Start of Source data
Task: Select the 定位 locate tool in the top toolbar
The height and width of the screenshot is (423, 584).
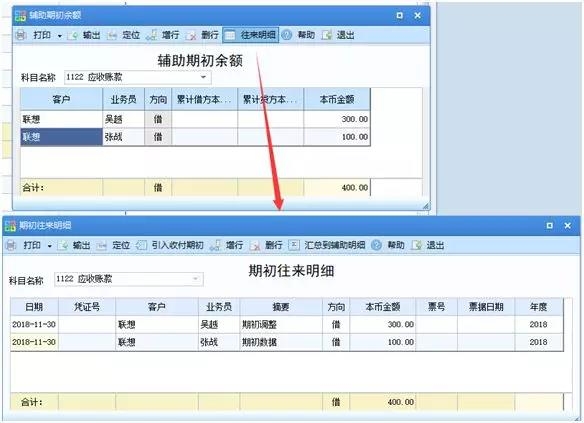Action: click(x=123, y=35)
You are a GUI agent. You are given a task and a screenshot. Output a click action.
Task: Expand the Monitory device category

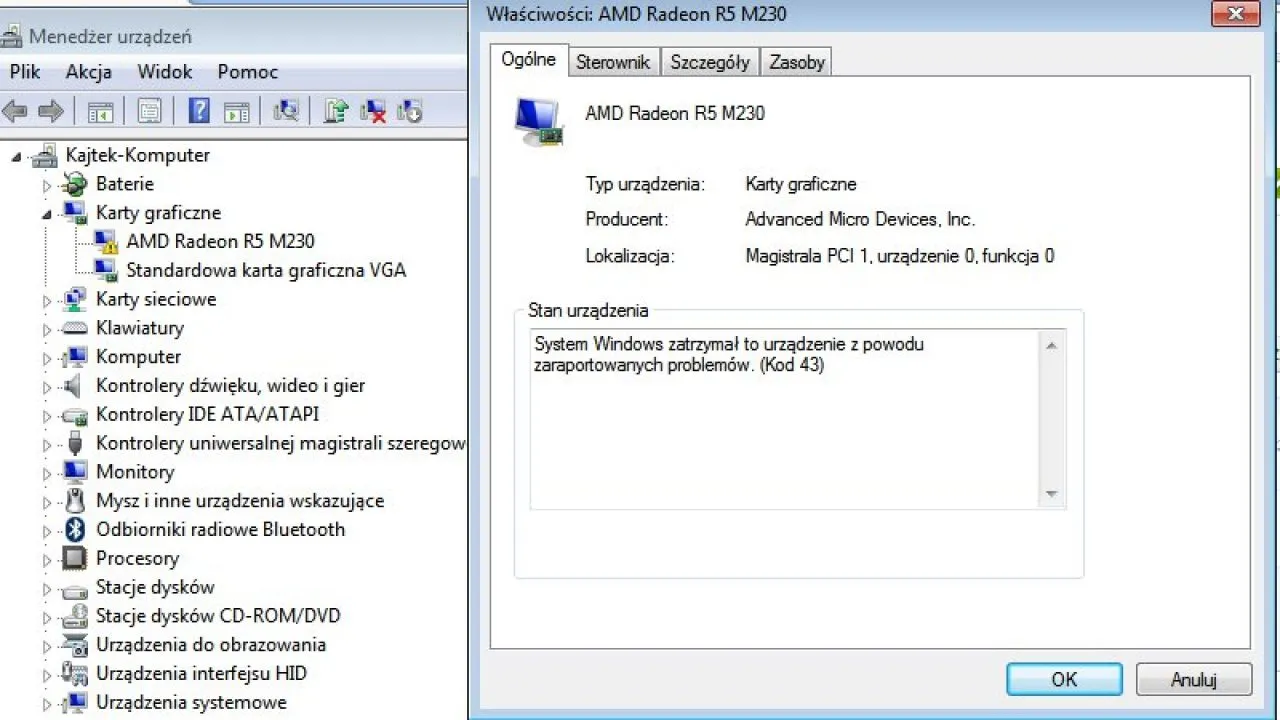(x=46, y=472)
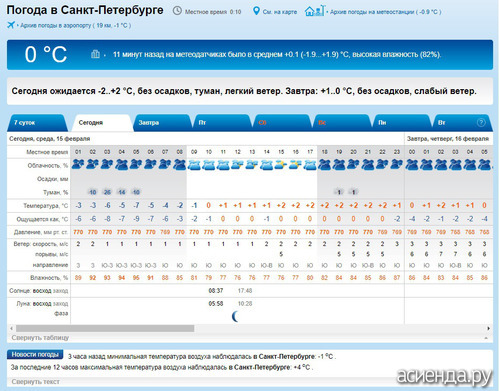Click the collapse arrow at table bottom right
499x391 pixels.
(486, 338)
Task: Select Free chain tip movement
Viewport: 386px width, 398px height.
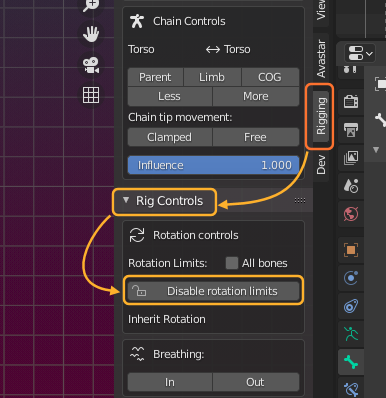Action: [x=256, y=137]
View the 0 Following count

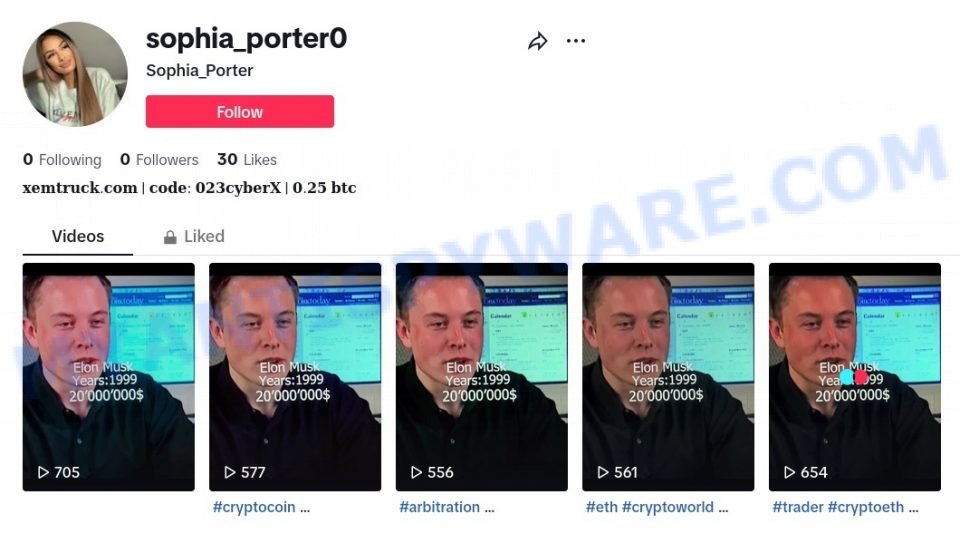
End of Source data
◆ **Try it**
Copy out, from the data above, every line holding the word "Select".

◆ **Completed task**
Task: Select the 定位 locate tool in the top toolbar
Task: Select Free chain tip movement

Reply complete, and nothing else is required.